◆ **ENTRIES SHOWN**
## BEGIN

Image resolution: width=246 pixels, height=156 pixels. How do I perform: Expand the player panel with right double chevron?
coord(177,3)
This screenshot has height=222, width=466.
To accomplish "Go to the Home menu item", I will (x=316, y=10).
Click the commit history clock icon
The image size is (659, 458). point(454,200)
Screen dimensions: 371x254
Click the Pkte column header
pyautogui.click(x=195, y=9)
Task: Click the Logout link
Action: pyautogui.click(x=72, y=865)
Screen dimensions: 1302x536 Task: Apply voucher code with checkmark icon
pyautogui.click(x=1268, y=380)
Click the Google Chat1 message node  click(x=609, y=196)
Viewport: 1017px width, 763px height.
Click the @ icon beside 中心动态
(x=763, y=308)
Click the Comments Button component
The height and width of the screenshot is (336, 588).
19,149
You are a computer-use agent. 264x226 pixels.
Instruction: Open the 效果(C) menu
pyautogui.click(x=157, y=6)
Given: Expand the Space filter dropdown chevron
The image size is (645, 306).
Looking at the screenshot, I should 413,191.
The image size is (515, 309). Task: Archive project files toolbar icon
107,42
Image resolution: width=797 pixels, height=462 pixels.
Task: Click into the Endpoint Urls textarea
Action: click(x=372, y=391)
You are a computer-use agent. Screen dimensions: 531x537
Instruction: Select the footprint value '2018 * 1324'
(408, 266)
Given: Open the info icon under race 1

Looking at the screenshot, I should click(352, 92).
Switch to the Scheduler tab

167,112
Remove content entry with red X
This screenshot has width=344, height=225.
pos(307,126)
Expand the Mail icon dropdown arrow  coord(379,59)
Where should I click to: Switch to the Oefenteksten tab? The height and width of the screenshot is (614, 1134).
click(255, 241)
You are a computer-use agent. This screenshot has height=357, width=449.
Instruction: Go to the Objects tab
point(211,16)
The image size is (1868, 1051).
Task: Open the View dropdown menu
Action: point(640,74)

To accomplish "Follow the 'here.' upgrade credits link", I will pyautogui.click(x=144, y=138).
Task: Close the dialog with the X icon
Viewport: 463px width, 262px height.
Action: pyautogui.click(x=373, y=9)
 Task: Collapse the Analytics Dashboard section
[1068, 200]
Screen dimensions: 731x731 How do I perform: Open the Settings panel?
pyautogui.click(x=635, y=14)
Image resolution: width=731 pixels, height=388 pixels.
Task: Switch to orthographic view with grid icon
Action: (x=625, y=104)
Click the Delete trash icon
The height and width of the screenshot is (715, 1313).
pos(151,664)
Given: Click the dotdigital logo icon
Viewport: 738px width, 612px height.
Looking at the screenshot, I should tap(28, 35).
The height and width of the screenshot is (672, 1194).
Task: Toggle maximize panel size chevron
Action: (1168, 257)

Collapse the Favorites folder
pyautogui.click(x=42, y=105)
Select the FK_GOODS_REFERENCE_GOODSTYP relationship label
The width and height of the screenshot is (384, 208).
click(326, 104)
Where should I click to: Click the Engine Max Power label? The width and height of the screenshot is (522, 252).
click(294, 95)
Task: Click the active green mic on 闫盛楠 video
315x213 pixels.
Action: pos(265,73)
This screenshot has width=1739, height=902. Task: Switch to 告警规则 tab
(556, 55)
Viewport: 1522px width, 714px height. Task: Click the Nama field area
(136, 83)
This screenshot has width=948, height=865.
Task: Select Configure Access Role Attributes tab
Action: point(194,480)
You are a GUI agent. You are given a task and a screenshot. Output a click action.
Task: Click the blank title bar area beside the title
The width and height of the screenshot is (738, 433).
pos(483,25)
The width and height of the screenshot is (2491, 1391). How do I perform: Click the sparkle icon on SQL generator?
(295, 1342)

## END

Render the records, from their first line through and including the line containing "Looking at the screenshot, I should 413,191.", as a JSON list of strings with one string per line. Leave out any blank lines.

◆ **EXERCISE ANSWER**
[
  "Image resolution: width=246 pixels, height=156 pixels. How do I perform: Expand the player panel with right double chevron?",
  "coord(177,3)",
  "This screenshot has height=222, width=466.",
  "To accomplish \"Go to the Home menu item\", I will (x=316, y=10).",
  "Click the commit history clock icon",
  "The image size is (659, 458). point(454,200)",
  "Screen dimensions: 371x254",
  "Click the Pkte column header",
  "pyautogui.click(x=195, y=9)",
  "Task: Click the Logout link",
  "Action: pyautogui.click(x=72, y=865)",
  "Screen dimensions: 1302x536 Task: Apply voucher code with checkmark icon",
  "pyautogui.click(x=1268, y=380)",
  "Click the Google Chat1 message node  click(x=609, y=196)",
  "Viewport: 1017px width, 763px height.",
  "Click the @ icon beside 中心动态",
  "(x=763, y=308)",
  "Click the Comments Button component",
  "The height and width of the screenshot is (336, 588).",
  "19,149",
  "You are a computer-use agent. 264x226 pixels.",
  "Instruction: Open the 效果(C) menu",
  "pyautogui.click(x=157, y=6)",
  "Given: Expand the Space filter dropdown chevron",
  "The image size is (645, 306).",
  "Looking at the screenshot, I should 413,191."
]